Сейчас он попросит дать ему фамилию врача по абортам, подумал Рудольф. «Любовь в студенческом городке», «Профессор истории творит историю при лунном свете», «Доктор наук в тюрьме» – увиделись ему заголовки. Рудольф постарался, чтобы его лицо оставалось бесстрастным, и продолжал есть. Хлеб в гамбургере был серый и мокрый, картофель пропитался жиром.
– Вы слышали, что я сказал? – шепотом спросил Дентон.
– Вы сказали, что у вас неприятности.
– Совершенно верно. – Интонация была одобрительная: студент, значит, внимательно слушал. –
– Кто?
– Мои враги. – Дентон снова окинул зал внимательным взглядом, будто выискивал своих врагов, переодетых в рабочие спецовки.
– Когда я учился, мне казалось, все прекрасно к вам относились, – сказал Рудольф.
– О, у нас полно своих подводных течений, о которых не подозревают студенты. Интриги, кругом интриги!
В аудиториях, в кабинетах начальства, в кабинете самого президента колледжа! Моя беда в том, что я слишком прямолинеен и наивен. Я верил в миф об академической свободе. Мои враги выжидали подходящий момент. Мне много лет назад следовало уволить моего заместителя – как ученый он полная бездарность, – но я вечно жалел его и не увольнял. Непростительная слабость! Он метил на мое место и давно вел на меня досье. Записывал сплетни, услышанные за стаканом вина, отдельные фразы, вырванные вне контекста из моих лекций. Теперь меня собираются принести в жертву, Джордах.

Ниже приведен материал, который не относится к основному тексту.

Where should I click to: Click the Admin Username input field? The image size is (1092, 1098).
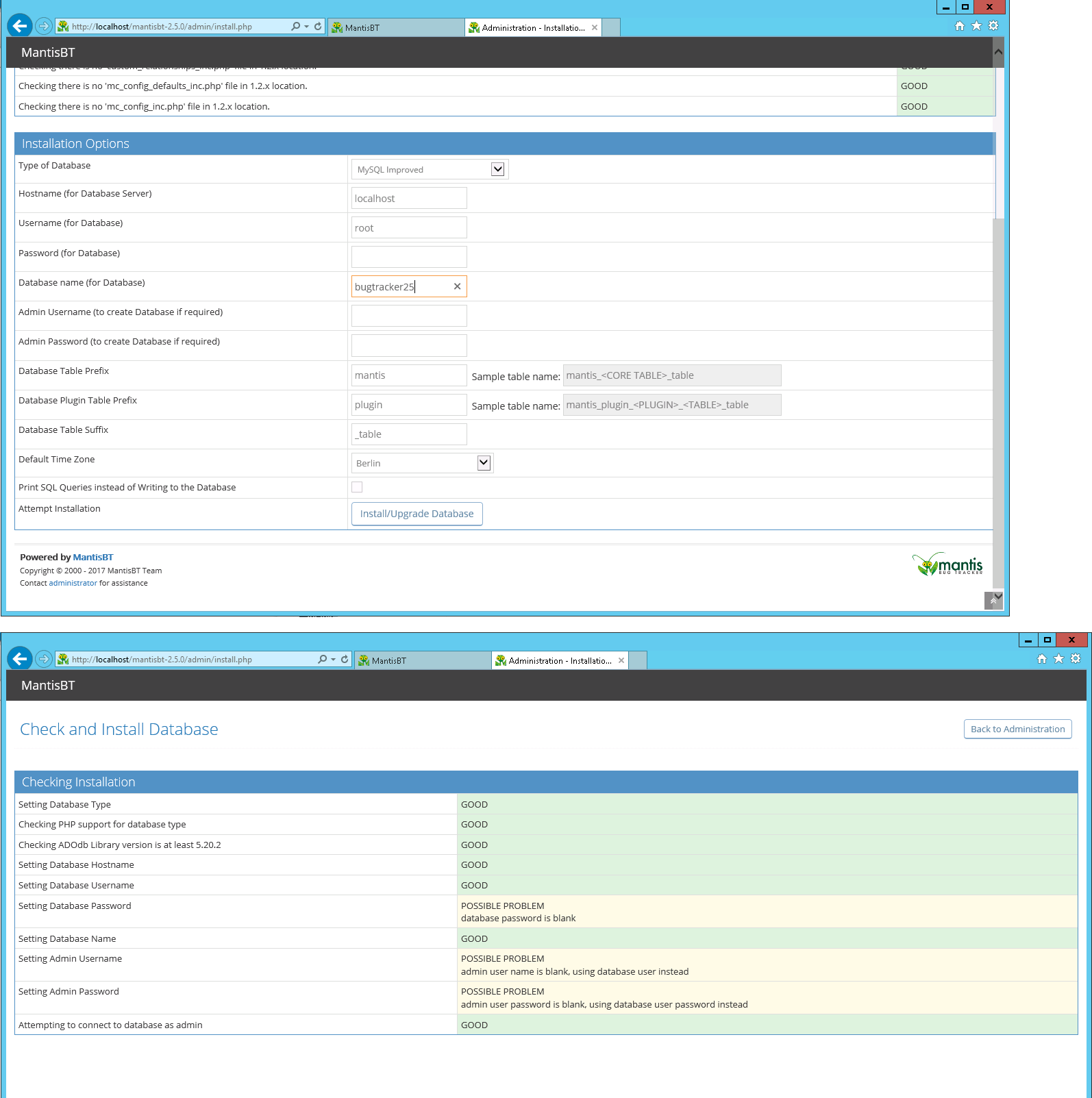point(409,316)
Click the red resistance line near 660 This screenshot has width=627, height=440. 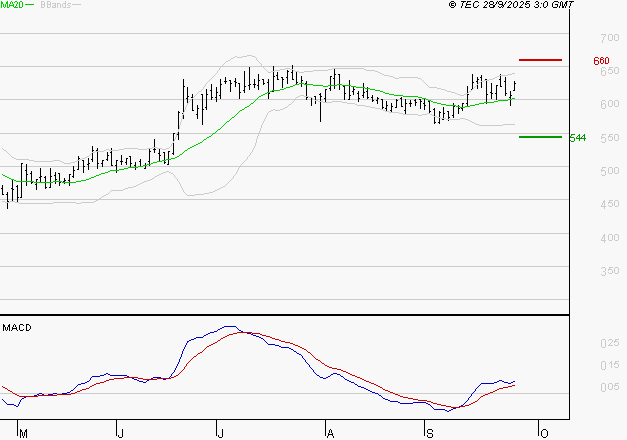point(540,60)
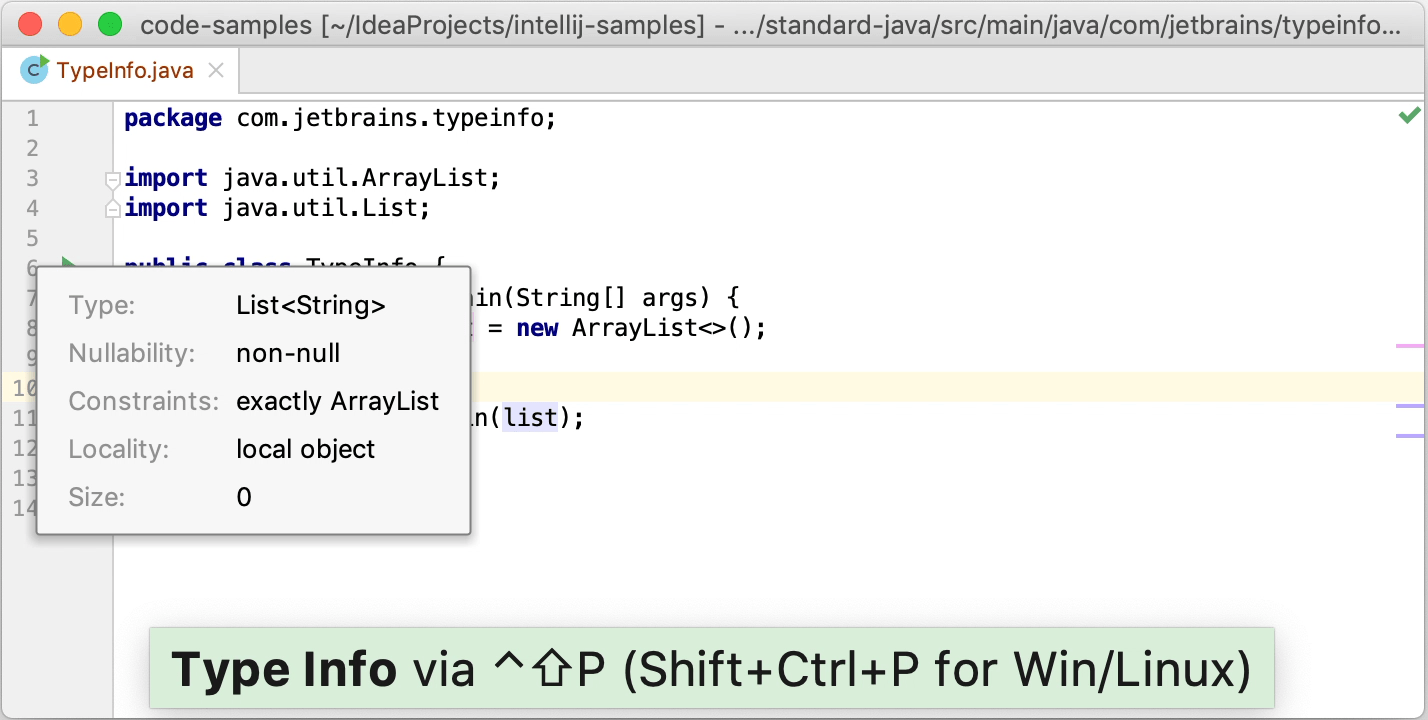1428x720 pixels.
Task: Click the List<String> type value in popup
Action: pyautogui.click(x=310, y=306)
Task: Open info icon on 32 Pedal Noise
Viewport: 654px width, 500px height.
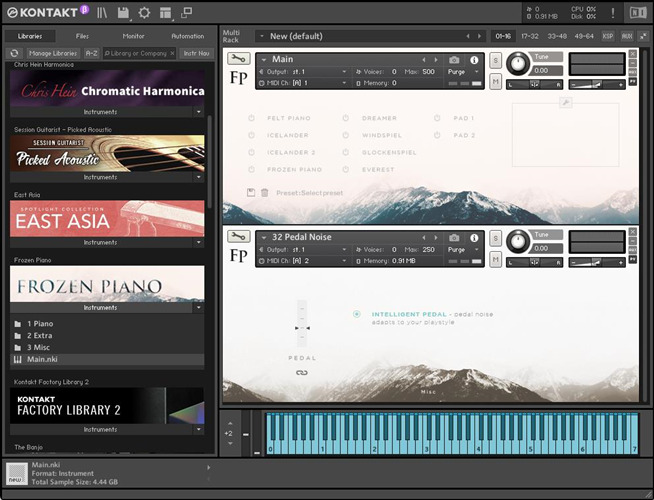Action: point(474,237)
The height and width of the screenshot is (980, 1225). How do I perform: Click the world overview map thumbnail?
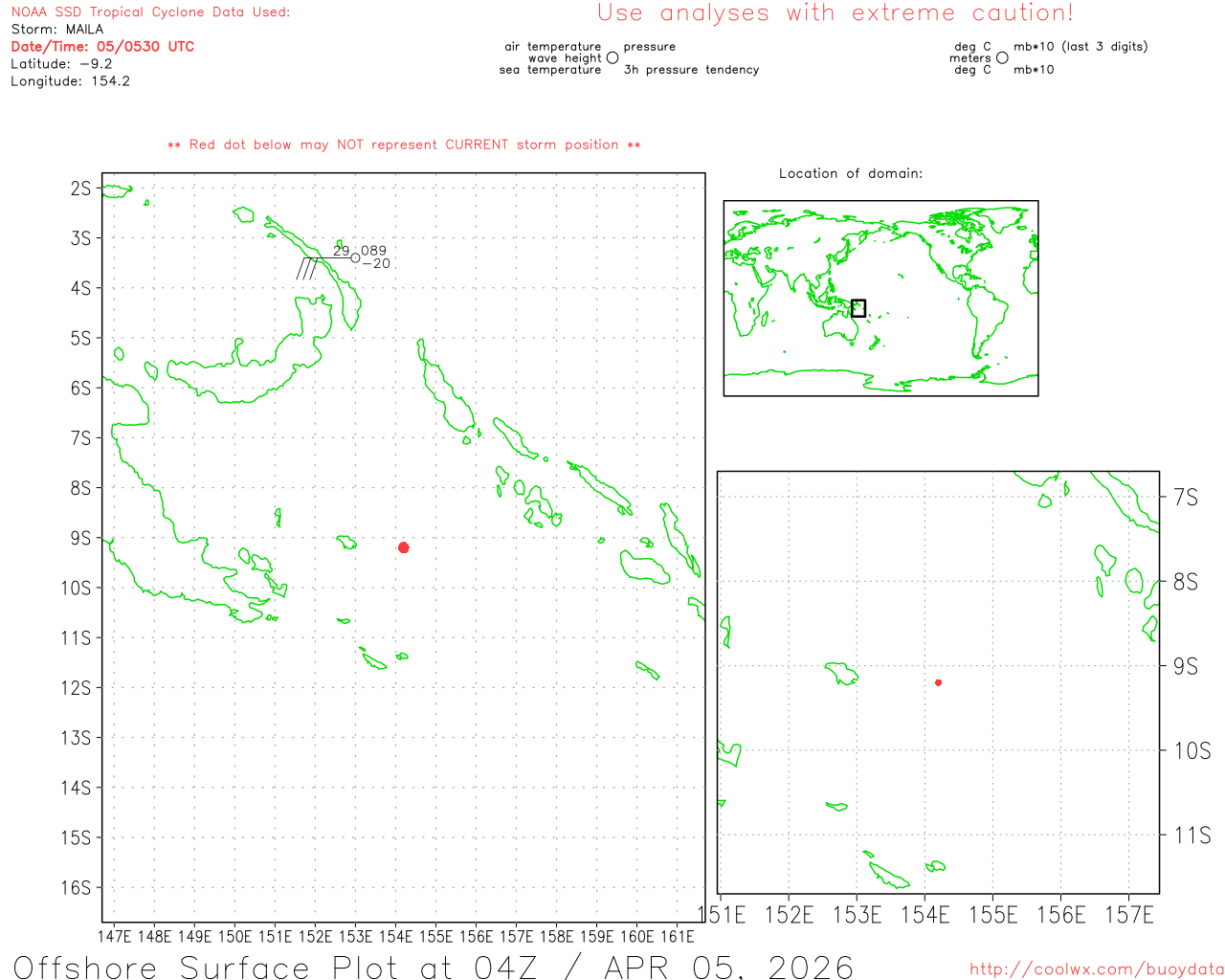(x=880, y=298)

– Мне кажется, вам стоит рассказать мне, что все-таки происходит, – сказал Рудольф. – Тогда, возможно, я сумею решить, смогу ли вам помочь.
– О, вы сможете помочь, несомненно, сможете. – Дентон отодвинул от себя наполовину съеденный гамбургер. – Они отыскали свою ведьму. Ею оказался я.
– Я не совсем понимаю.
– Охота на ведьм, – сказал Дентон. – Вы наверняка читаете газеты. «Гоните коммунистов из школ!»
– Вы же не коммунист, профессор, – рассмеялся Рудольф. – И вы сами это знаете.
– Говорите тише, мой мальчик. – Дентон беспокойно огляделся по сторонам. – О таких вещах не кричат во все горло.
– По-моему, вы напрасно тревожитесь, профессор, – сказал Рудольф. Он решил, что постарается обратить все в шутку. – А я-то боялся, здесь что-нибудь посерьезнее. Думал, может, какая-нибудь студентка забеременела с вашей помощью.
– Вы можете смеяться, – сказал Дентон. – В ваши годы. Но сейчас ни в колледжах, ни в университетах давно никто не смеется. Мне предъявлены нелепейшие обвинения: мол, в тридцать восьмом году пожертвовал пять долларов на какую-то сомнительную благотворительную акцию и ссылался в некоторых своих лекциях на Карла Маркса. Но, Боже мой, разве можно читать курс экономических теорий девятнадцатого века, не упоминая Карла Маркса! Ироническая шутка о преобладавшей тогда экономической практике, услышанная каким-то идиотом на занятиях по американской истории и пересказанная идиоту отцу, который оказался командующим местным отделением Американского легиона. Нет, вы ничего не знаете, мой мальчик! Вы просто ничего не знаете! Университет в Уитби ежегодно получает от штата субсидию для сельскохозяйственного факультета. И вот какой-то болван из законодательной ассамблеи произносит речь, создает комиссию и требует расследования ради того, чтобы его имя попало в газету. Патриот! Защитник веры! Ха! В университете, – но это сугубо между нами, Джордах, – создана специальная комиссия во главе с президентом по расследованию обвинений, выдвинутых против ряда преподавателей. Они готовы принести несколько жертв – со мной во главе, только бы законодательная ассамблея штата не лишила университета субсидий. Теперь, надеюсь, вам ясно?
– Боже мой! – только и мог произнести Рудольф.
– Вот именно, – подхватил Дентон. – Боже мой! Я не знаю, каковы ваши политические убеждения…
– Я не занимаюсь политикой. Я независимый избиратель.
– Прекрасно, прекрасно! – похвалил Дентон. – Хотя было бы лучше, если бы вы состояли в республиканской партии. И подумать только, я голосовал за Эйзенхауэра! – Он глухо рассмеялся. – Мой сын воевал в Корее, а Эйзенхауэр обещал покончить с войной. Но как теперь это докажешь? Впрочем, чего только не наобещаешь перед избирательной кампанией!
– Чем конкретно я могу вам помочь, профессор? – спросил Рудольф.